I started making this Cleo dungaree dress back in November last year and since then it's been sat in a basket with all my other half-finished projects.
I had trouble sewing the buttonholes through this corduroy fabric - my machine wasn’t feeding the fabric so it would just stitch in one place and tangle up! I threw it on the pile and forgot all about it until I had a similar problem with some buttonholes on a corduroy skirt.
After searching through the instruction book, I discovered that my sewing machine came with an additional stabiliser plate that attaches to the buttonhole foot and helps feed difficult fabrics. This solved all my buttonhole problems and now I want to add buttons to everything!
I made a size 4 with no adjustments except for adding an extra inch to the length. I tried it on just before hemming and it still felt a bit short so I folded it over by 1cm instead of the recommended 3cm.
I used The Crafty Pinup’s button front Cleo tutorial but I changed the width of the button band to suit the size of my buttons. Instead of adding 2 inches plus the seam allowance to each front piece, I added 4cm (folding and pressing at 1cm and then 3cm). I only added 3cm to the facing pieces so I didn’t have to topstitch through extra layers.
I accidentally started my first buttonhole too far down (it starts 2cm from the top when it should have been 1cm) but I didn’t notice until it was too late so it will forever bug me! I used plain hammer-on jeans buttons to contrast the textured needlecord and added matching sliders to my straps so I can adjust them if they shrink or stretch over time. For the facings I used a beautiful pink and navy Rifle Paper Co quilting cotton. I don’t own an overlocker so I finished the edges with the double zigzag stitch on my sewing machine with the overedge foot.
You can't really see the pin I'm wearing with my dungaree dress so here's a close up. It's the beautiful 'me made' enamel pin from Pink Coat Club. The fabric is from Wear Lemonade which you'll see more of in my next blog post.
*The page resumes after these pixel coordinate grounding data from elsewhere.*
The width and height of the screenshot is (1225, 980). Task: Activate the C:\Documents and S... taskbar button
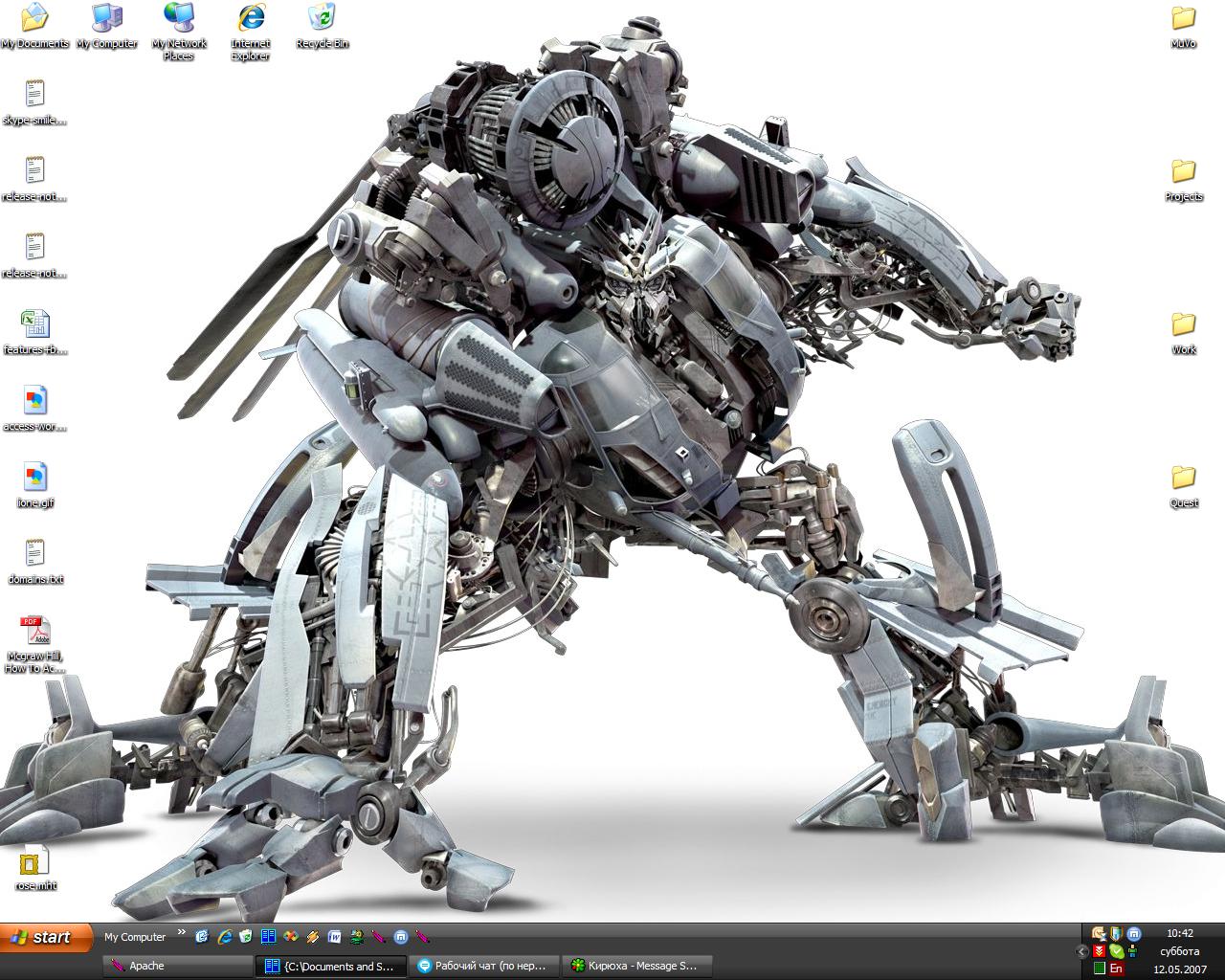330,966
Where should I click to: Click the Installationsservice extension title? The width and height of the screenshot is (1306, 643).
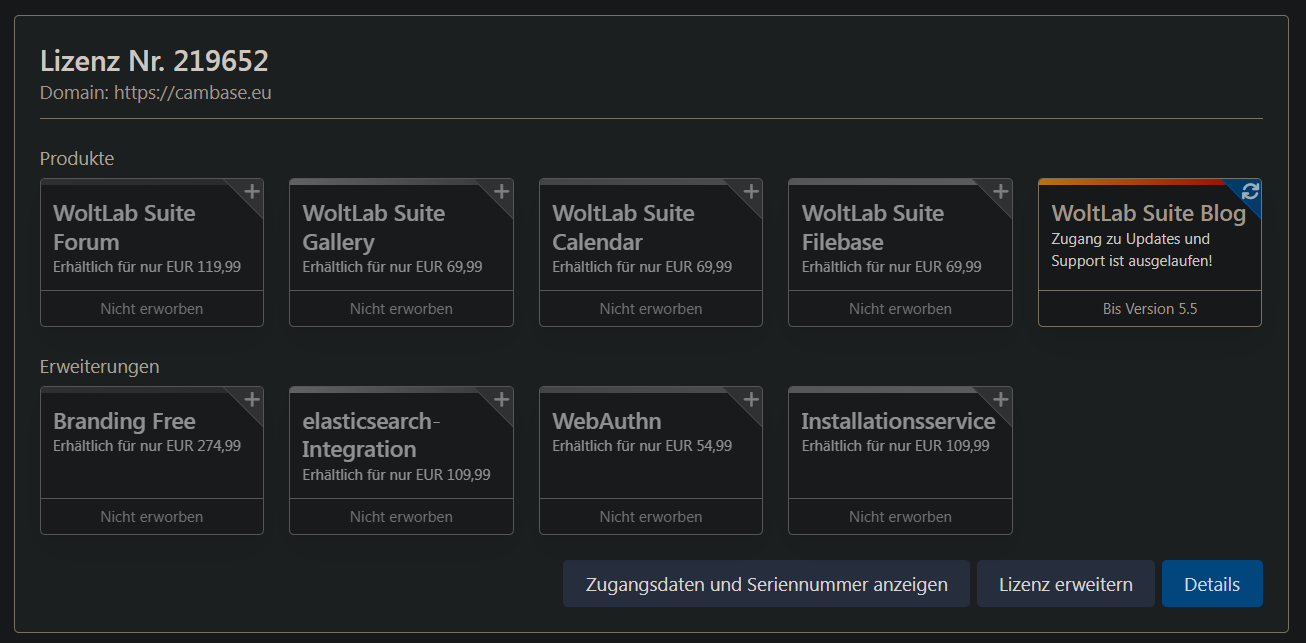pos(898,421)
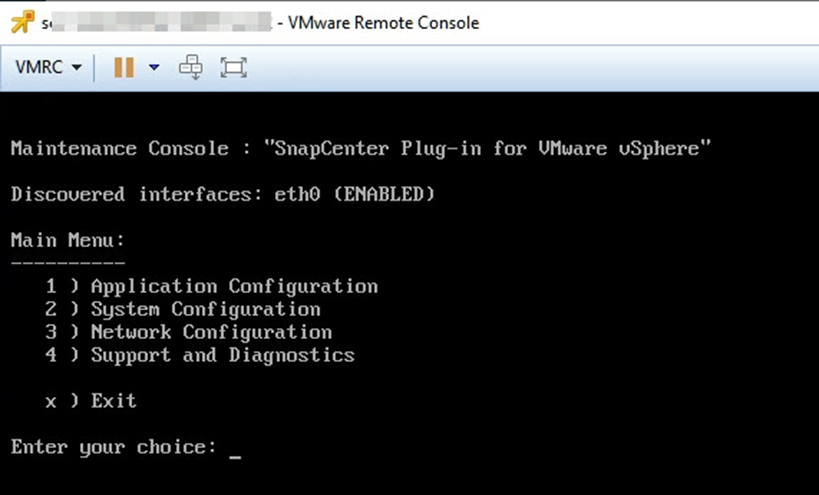Click the Main Menu heading
The width and height of the screenshot is (819, 495).
point(68,241)
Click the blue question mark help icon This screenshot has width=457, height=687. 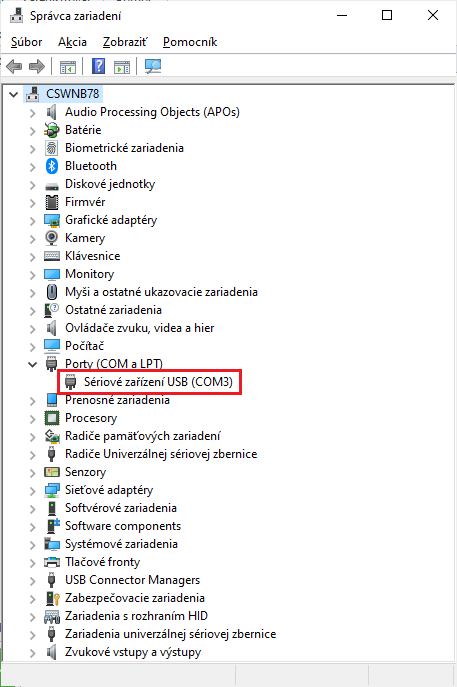pos(98,67)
I’m not entirely happy with the outfit photos because I look (and feel) really awkward on camera. I’ve set myself a challenge to add at least one blog post every two weeks regardless of whether or not I’m entirely happy with the quality of the content because I need to stop overthinking things and learn by doing. Whilst listening to a podcast earlier today, I was reminded of a relevant story from the book Art & Fear:
The ceramics teacher announced on opening day that he was dividing the class into two groups. All those on the left side of the studio, he said, would be graded solely on the quantity of work they produced, all those on the right solely on its quality. His procedure was simple: on the final day of class he would bring in his bathroom scales and weigh the work of the “quantity” group: fifty pound of pots rated an “A”, forty pounds a “B”, and so on. Those being graded on “quality”, however, needed to produce only one pot – albeit a perfect one – to get an “A”.
Well, came grading time and a curious fact emerged: the works of highest quality were all produced by the group being graded for quantity. It seems that while the “quantity” group was busily churning out piles of work – and learning from their mistakes – the “quality” group had sat theorizing about perfection, and in the end had little more to show for their efforts than grandiose theories and a pile of dead clay.”
I like this idea that quantity leads to quality so I'm trying to adopt this approach with my sewing, writing and photography. On to my next project – but first I need to tackle that shameful pile of unfinished garments!